Task statement |
When the line containing "[Add PLATANO CON" appears in the data below, begin copying there and stop only after the line containing "[Add PORK IN".

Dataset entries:
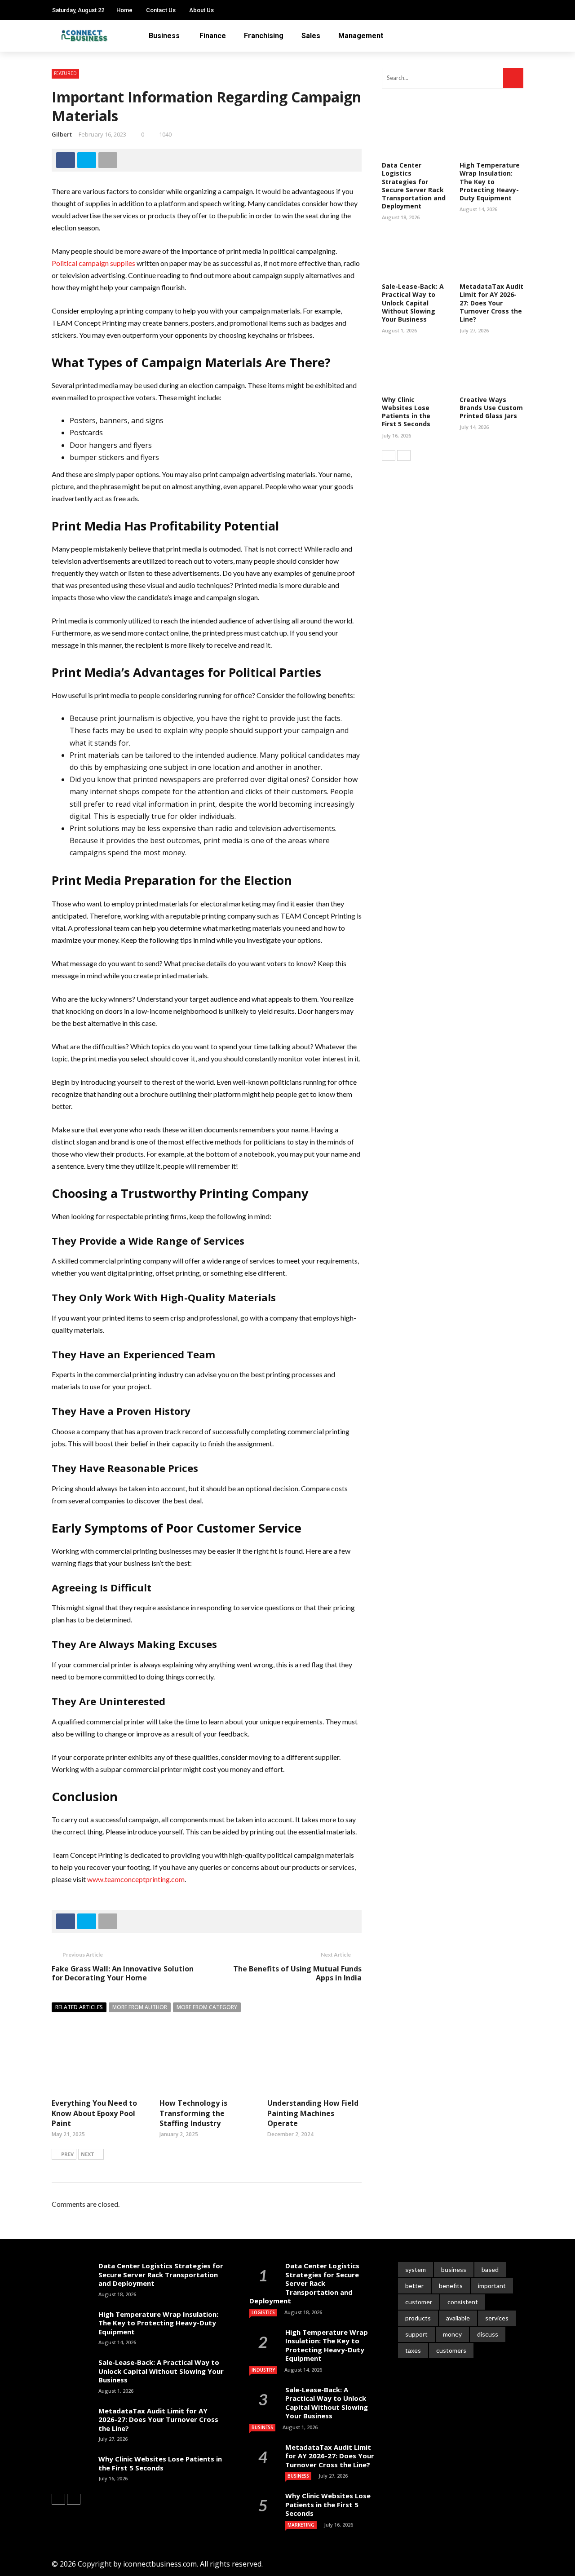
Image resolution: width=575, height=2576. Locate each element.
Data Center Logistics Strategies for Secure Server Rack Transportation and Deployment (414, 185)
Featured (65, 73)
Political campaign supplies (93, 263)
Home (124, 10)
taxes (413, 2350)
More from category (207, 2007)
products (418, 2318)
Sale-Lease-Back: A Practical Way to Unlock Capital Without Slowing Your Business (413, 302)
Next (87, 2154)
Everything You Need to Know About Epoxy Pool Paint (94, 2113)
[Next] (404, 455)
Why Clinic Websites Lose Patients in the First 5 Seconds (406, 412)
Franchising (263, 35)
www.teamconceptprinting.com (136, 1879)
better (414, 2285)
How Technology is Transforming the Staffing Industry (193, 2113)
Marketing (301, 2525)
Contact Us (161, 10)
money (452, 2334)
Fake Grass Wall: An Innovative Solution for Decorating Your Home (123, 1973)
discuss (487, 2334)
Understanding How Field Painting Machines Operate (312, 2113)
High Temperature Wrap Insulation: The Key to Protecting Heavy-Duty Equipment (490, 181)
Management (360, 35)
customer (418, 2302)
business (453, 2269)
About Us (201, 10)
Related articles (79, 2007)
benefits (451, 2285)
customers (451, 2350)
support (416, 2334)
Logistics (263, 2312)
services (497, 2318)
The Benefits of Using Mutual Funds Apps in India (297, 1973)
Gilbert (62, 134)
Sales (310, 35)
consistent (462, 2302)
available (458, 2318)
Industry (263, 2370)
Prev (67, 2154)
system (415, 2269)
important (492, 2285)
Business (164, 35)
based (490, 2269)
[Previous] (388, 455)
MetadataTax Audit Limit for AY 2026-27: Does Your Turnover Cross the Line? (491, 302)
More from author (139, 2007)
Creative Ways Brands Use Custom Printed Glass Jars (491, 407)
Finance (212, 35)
...
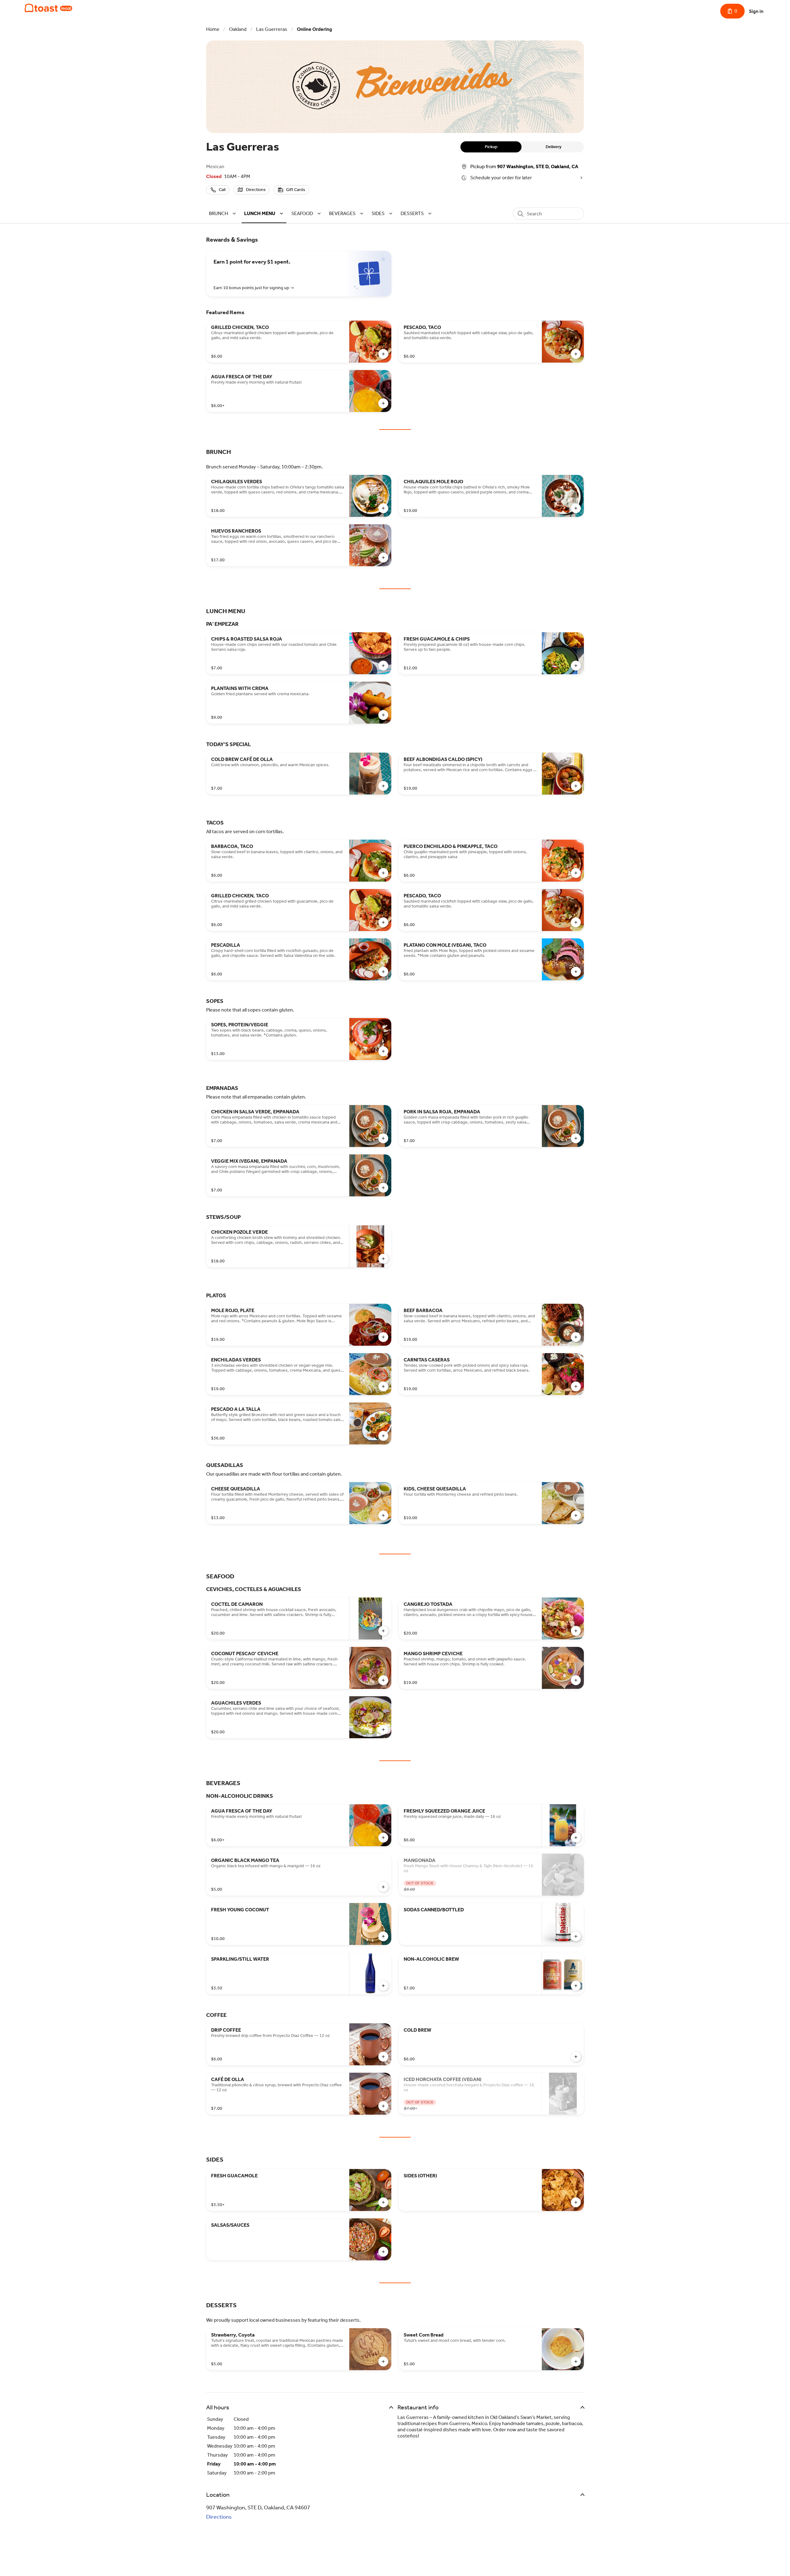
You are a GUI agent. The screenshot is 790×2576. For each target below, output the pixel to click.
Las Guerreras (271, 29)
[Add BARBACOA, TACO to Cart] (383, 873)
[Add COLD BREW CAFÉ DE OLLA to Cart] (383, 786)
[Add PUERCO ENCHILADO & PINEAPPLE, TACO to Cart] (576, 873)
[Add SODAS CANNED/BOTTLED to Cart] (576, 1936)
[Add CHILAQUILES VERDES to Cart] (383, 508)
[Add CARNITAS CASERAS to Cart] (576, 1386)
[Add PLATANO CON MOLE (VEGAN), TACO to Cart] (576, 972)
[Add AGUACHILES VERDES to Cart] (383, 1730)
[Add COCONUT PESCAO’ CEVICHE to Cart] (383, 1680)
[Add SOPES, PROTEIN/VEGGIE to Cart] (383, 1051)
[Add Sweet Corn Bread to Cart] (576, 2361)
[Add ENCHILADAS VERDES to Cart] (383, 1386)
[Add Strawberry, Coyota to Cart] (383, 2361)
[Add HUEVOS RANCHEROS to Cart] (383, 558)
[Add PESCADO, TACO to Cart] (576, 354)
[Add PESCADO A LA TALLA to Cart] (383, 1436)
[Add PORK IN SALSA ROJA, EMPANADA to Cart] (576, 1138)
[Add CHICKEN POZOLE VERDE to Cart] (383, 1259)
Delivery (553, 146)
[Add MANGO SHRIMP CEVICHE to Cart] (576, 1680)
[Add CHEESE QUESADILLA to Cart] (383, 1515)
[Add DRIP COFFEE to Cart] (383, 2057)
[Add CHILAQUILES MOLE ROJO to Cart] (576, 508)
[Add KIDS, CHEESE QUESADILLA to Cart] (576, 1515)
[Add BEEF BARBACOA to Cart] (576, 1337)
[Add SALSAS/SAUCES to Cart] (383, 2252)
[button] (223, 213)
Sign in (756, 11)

Exercise result |
[Add PLATANO CON MOLE (VEGAN), TACO to Cart] (576, 972)
[Add AGUACHILES VERDES to Cart] (383, 1730)
[Add COCONUT PESCAO’ CEVICHE to Cart] (383, 1680)
[Add SOPES, PROTEIN/VEGGIE to Cart] (383, 1051)
[Add Sweet Corn Bread to Cart] (576, 2361)
[Add ENCHILADAS VERDES to Cart] (383, 1386)
[Add Strawberry, Coyota to Cart] (383, 2361)
[Add HUEVOS RANCHEROS to Cart] (383, 558)
[Add PESCADO, TACO to Cart] (576, 354)
[Add PESCADO A LA TALLA to Cart] (383, 1436)
[Add PORK IN SALSA ROJA, EMPANADA to Cart] (576, 1138)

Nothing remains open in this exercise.